In the entries below, return only the line containing "Otomotif (55, 1648)" and those after it, exactly, through the last line.

GIVEN DATA section start

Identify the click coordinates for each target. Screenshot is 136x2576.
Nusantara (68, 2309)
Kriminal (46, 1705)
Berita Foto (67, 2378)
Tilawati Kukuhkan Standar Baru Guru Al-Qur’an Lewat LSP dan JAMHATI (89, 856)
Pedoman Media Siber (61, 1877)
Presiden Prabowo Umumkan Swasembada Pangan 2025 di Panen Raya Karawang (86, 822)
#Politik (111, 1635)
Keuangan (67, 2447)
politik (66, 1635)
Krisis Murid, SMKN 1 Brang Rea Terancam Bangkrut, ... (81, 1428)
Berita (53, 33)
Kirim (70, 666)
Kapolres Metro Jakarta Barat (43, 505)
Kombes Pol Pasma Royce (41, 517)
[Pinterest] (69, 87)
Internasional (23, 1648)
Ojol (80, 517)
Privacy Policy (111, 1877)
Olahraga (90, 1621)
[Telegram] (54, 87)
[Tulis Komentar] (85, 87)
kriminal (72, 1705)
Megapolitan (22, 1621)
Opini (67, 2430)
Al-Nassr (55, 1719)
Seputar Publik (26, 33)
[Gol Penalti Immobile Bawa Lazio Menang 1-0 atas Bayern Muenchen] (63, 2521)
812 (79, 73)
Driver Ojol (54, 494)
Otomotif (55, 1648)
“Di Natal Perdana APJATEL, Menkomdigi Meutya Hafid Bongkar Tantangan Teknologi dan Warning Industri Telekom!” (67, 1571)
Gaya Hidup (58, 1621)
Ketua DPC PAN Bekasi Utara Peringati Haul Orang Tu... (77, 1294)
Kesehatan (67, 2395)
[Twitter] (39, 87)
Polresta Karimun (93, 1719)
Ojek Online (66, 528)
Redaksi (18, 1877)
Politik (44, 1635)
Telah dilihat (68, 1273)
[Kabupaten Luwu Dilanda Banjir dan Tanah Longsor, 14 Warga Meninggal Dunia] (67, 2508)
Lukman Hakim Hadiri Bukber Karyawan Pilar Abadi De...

GIVEN DATA section end

- **ANSWER**
Otomotif (55, 1648)
“Di Natal Perdana APJATEL, Menkomdigi Meutya Hafid Bongkar Tantangan Teknologi dan Warning Industri Telekom!” (67, 1571)
Gaya Hidup (58, 1621)
Ketua DPC PAN Bekasi Utara Peringati Haul Orang Tu... (77, 1294)
Kesehatan (67, 2395)
[Twitter] (39, 87)
Polresta Karimun (93, 1719)
Ojek Online (66, 528)
Redaksi (18, 1877)
Politik (44, 1635)
Telah dilihat (68, 1273)
[Kabupaten Luwu Dilanda Banjir dan Tanah Longsor, 14 Warga Meninggal Dunia] (67, 2508)
Lukman Hakim Hadiri Bukber Karyawan Pilar Abadi De...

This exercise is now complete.